DOCUMENT SECTION:
================

Losing Miami by Gabriel Ojeda-Sagué (Civil Coping Mechanisms, 2019)
How do you write about the city you grew up in when it might soon be underwater? Like grief, Losing Miami is hard to categorise. Composed of vignettes written in both English and Spanish, this tender, dreamy volume is an experiment in remembrance, joy and language. ‘This book is written in the language ecosystem I grew up in,’ Ojeda-Sagué writes. What emerges is a glittering, fracturing ecosystem of memory.
— Chosen by Nina Powles
Shine, Darling by Ella Frears (Offord Road Books, 2020)
One good thing about a limited selection of library books during a pandemic is that it diverts you down unexpected paths. And what a stride this was! Lusty, lively and full-bodied in its exploration of sex and the flesh, of the rugged salty Cornish scene of art-on-cobbles (now bloated with staycationers), it took me on a mental holiday that reaffirmed the sheer human pleasure of being alive, here, now. Oh, and it mentions the sea a lot (“endless, aching”…).

================

RECORDS SUPPLIED:
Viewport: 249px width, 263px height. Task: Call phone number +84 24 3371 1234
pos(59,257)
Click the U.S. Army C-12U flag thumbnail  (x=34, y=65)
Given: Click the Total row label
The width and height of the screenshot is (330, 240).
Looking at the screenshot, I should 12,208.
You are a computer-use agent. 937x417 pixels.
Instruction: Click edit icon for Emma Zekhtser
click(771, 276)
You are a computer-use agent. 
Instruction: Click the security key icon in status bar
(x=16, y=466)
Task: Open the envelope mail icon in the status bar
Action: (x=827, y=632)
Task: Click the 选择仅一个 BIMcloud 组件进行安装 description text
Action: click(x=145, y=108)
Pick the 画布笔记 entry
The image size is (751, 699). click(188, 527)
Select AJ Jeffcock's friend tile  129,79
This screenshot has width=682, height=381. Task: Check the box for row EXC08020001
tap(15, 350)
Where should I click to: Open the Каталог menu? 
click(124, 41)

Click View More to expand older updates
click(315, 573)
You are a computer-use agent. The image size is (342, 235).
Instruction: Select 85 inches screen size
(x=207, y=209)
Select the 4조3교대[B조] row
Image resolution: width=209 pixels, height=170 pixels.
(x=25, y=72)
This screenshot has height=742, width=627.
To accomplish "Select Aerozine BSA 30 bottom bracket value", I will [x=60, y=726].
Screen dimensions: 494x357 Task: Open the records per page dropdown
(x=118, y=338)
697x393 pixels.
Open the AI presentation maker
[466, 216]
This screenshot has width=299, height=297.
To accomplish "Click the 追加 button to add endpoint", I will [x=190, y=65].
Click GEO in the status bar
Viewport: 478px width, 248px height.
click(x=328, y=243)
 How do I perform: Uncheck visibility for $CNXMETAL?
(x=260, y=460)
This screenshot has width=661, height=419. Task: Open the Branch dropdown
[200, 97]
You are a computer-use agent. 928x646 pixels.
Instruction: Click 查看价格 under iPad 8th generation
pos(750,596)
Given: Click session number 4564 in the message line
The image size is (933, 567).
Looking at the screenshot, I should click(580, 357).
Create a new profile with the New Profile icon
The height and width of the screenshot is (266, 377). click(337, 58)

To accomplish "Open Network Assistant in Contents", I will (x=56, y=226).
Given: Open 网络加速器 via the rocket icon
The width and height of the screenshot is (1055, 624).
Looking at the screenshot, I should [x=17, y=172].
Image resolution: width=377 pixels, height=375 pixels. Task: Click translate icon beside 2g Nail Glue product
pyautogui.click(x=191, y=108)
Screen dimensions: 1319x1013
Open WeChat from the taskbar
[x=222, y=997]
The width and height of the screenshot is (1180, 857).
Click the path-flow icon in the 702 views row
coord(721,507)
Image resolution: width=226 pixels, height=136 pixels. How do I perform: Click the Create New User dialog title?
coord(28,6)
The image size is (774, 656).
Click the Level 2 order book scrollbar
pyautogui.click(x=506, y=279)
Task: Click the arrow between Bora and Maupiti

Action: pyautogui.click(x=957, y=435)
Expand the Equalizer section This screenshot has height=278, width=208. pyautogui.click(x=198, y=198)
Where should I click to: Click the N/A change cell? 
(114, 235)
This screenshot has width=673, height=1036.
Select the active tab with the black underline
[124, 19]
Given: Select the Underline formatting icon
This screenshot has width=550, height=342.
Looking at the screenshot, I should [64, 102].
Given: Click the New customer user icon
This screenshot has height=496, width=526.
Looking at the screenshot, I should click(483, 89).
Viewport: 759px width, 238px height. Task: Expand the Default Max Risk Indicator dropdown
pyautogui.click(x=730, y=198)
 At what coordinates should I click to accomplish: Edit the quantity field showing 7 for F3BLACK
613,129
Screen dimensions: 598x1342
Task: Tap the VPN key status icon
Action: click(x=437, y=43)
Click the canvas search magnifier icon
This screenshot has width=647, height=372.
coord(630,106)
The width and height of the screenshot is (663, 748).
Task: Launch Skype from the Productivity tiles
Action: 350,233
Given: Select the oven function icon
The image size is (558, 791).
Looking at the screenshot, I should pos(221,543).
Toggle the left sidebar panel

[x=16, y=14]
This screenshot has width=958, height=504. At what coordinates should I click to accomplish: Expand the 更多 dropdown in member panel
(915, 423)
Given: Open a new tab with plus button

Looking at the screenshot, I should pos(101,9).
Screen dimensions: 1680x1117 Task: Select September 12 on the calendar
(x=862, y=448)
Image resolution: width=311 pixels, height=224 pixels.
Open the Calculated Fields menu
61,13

================

YOUR ASSIGNMENT:
Reproduce the book recommendations above word for word, everything from "How do you write" down to "Road Books, 2020)".

SOLUTION TO THE PROBLEM:
How do you write about the city you grew up in when it might soon be underwater? Like grief, Losing Miami is hard to categorise. Composed of vignettes written in both English and Spanish, this tender, dreamy volume is an experiment in remembrance, joy and language. ‘This book is written in the language ecosystem I grew up in,’ Ojeda-Sagué writes. What emerges is a glittering, fracturing ecosystem of memory.
— Chosen by Nina Powles
Shine, Darling by Ella Frears (Offord Road Books, 2020)